====== LISTED ENTRIES
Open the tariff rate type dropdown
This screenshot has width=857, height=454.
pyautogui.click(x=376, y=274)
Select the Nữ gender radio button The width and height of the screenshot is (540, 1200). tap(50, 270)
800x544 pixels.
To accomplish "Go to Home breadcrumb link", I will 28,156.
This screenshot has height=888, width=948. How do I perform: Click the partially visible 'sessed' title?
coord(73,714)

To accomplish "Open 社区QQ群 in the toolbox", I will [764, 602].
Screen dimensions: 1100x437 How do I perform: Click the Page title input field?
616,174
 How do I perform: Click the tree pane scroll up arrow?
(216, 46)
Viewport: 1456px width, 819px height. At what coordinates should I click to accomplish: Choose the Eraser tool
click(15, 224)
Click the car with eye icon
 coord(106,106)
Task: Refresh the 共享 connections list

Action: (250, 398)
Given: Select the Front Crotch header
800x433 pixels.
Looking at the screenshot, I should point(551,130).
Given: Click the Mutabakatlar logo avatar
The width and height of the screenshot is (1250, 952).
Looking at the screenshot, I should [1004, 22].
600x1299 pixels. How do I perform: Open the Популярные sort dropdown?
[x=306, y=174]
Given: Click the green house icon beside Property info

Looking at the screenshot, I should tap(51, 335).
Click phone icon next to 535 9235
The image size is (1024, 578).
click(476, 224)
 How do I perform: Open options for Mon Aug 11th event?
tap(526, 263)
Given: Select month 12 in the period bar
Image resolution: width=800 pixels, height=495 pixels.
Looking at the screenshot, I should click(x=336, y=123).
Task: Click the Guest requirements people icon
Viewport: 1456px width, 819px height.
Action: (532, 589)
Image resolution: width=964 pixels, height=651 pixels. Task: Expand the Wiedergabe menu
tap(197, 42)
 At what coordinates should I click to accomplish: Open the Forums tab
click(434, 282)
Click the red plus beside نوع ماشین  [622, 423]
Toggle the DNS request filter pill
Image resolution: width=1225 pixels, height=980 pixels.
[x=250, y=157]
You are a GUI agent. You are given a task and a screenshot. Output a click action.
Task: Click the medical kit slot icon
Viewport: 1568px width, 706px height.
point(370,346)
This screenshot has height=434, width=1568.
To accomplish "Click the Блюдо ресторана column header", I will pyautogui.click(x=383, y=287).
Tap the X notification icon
============
=== TASK DETAILS ===
All of the entries above need to be set down again exactly.

=== WORKED SOLUTION ===
Open the tariff rate type dropdown
This screenshot has width=857, height=454.
pyautogui.click(x=376, y=274)
Select the Nữ gender radio button The width and height of the screenshot is (540, 1200). tap(50, 270)
800x544 pixels.
To accomplish "Go to Home breadcrumb link", I will 28,156.
This screenshot has height=888, width=948. How do I perform: Click the partially visible 'sessed' title?
coord(73,714)

To accomplish "Open 社区QQ群 in the toolbox", I will [764, 602].
Screen dimensions: 1100x437 How do I perform: Click the Page title input field?
616,174
 How do I perform: Click the tree pane scroll up arrow?
(216, 46)
Viewport: 1456px width, 819px height. At what coordinates should I click to accomplish: Choose the Eraser tool
click(15, 224)
Click the car with eye icon
 coord(106,106)
Task: Refresh the 共享 connections list

Action: (250, 398)
Given: Select the Front Crotch header
800x433 pixels.
Looking at the screenshot, I should point(551,130).
Given: Click the Mutabakatlar logo avatar
The width and height of the screenshot is (1250, 952).
Looking at the screenshot, I should [1004, 22].
600x1299 pixels. How do I perform: Open the Популярные sort dropdown?
[x=306, y=174]
Given: Click the green house icon beside Property info

Looking at the screenshot, I should tap(51, 335).
Click phone icon next to 535 9235
The image size is (1024, 578).
click(476, 224)
 How do I perform: Open options for Mon Aug 11th event?
tap(526, 263)
Given: Select month 12 in the period bar
Image resolution: width=800 pixels, height=495 pixels.
Looking at the screenshot, I should click(x=336, y=123).
Task: Click the Guest requirements people icon
Viewport: 1456px width, 819px height.
Action: (532, 589)
Image resolution: width=964 pixels, height=651 pixels. Task: Expand the Wiedergabe menu
tap(197, 42)
 At what coordinates should I click to accomplish: Open the Forums tab
click(434, 282)
Click the red plus beside نوع ماشین  [622, 423]
Toggle the DNS request filter pill
Image resolution: width=1225 pixels, height=980 pixels.
[x=250, y=157]
You are a GUI agent. You are given a task and a screenshot. Output a click action.
Task: Click the medical kit slot icon
Viewport: 1568px width, 706px height.
point(370,346)
This screenshot has height=434, width=1568.
To accomplish "Click the Блюдо ресторана column header", I will pyautogui.click(x=383, y=287).
Tap the X notification icon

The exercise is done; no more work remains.